Transform Partitioning

In Ascend, each Transform can adopt one of three previously discussed strategies to process your data set. The strategy you select will influence not only the number of output partitions but also which input partitions are considered to compute an output partition.

Transform Partitioning Strategies

Transforms use one of three strategies: full reduction, mapping, or timestamp partitioning. You've encountered these before with Read Connector partitioning strategies and there's not much difference in behavior.

  • Full Reduction: This strategy amalgamates all input partitions into a single output partition, processed in one Spark task. It's always limited to producing one output partition. Any modification in the input triggers a complete reprocessing of the transform with all input partitions.
  • Mapping: Here, each input partition is processed individually, with each resulting in a corresponding output partition. This "one-to-one" approach means the number of output partitions mirrors the number of input partitions. Only the input partitions that have undergone changes are processed.
  • Timestamp Partition: Ascend segments input partitions based on a date/time column, processing each time-specific segment individually. This approach is adept at handling late-arriving data, with output partitions corresponding to each timestamp granule. Changes in input partitions prompt a review of relevant timestamp partitions, ensuring all pertinent records are processed.

Advanced Partition Handling and Multiple Inputs

Advanced manipulation of input partitions includes metadata augmentation, partition filtering based on specific conditions, and union operations to combine partitions from different components.
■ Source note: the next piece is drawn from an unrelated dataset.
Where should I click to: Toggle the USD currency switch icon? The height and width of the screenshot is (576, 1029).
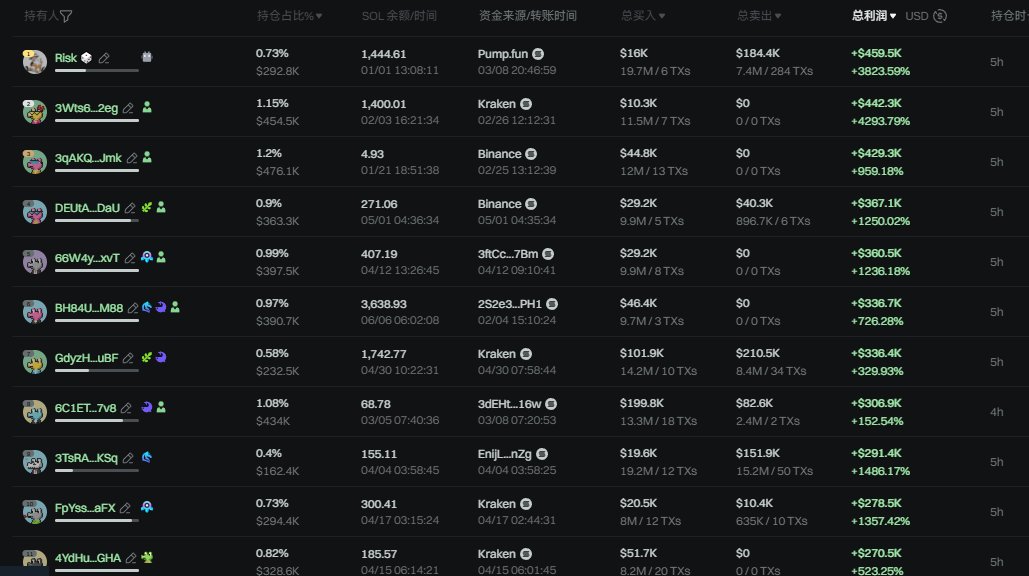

S

  • Metadata Integration: Ascend enables the enrichment of input partition records with selected metadata fields like Ascend URL, Created At, and/or Upload At. This feature facilitates a deeper understanding of data provenance and temporal context.

  • Partition Filters: This powerful tool filters input partitions based on specific conditions, preserving data incrementality and pipeline efficiency. It supports both static filtering for single inputs and dynamic filtering for scenarios involving multiple inputs, ensuring that only relevant partitions trigger data processing.

  • Union All and Incremental Processing with Multiple Inputs: Ascend provides the capability to merge partitions from various inputs, a strategy that shines in multi-source data integration scenarios. When dealing with multiple inputs, the default behavior treats every additional input beyond the primary as a full dataset. However, Ascend's advanced partition handling allows for defining specific relationships between partitions of different inputs, maintaining pipeline incrementality and ensuring data integrity through accurate joins.

Partitioning with Multiple Inputs

The partitioning strategy you choose primarily affects input[0] (your primary input), which serves as your main data source. By default, any additional inputs you incorporate into the component are processed as a full dataset, known as a full reduction.

Should any part of these additional inputs change—for instance, input[1]—Ascend triggers a reprocessing of all parts of input[0]. This method ensures your data joins are accurate, safeguarding data integrity. However, it means that, by default, your pipeline doesn't process data incrementally.

But there's flexibility. If your operational logic permits—for example, if only a specific segment of input[0] needs to interact with certain segments of input[1]—Ascend offers advanced partition handling. You can define these precise relationships, enabling you to keep your pipeline both incremental and your data integrity intact.


Let’s say you have an existing encyclopedia (your primary input) and a collection of supplementary articles from a second collection you’d like to include (your secondary input).

By default, incorporating new articles requires revisiting and possibly revising the entire main collection, a time-consuming process ensuring everything aligns but hindering quick updates.

However, you can specify which articles need updating based on changes in supplementary articles, selectively revising only relevant sections of your encyclopedia. This approach keeps your work current without overhauling the entire collection for every small addition or change.

Here’s how you could do that:

Metadata Integration: Tag articles with details about their origin and history, enriching the reader's understanding.

Partition Filters: Selectively include articles based on specific criteria, ensuring only the most relevant information is featured.

Union All and Incremental Processing: Merge relevant articles from the encyclopedia and collection of articles to update sections without redoing the whole volume.

Execution Parallelism and Strategy Selection

Regardless of the chosen strategy, Transforms execute in parallel across numerous compute resources. This parallelism is an extension of Spark's inherent capabilities, adding a layer of efficiency and flexibility in data processing. When setting up your transform in PySpark or SnowPark, you'll specify the partitioning strategy, with options for advanced settings enhancing your control over the process.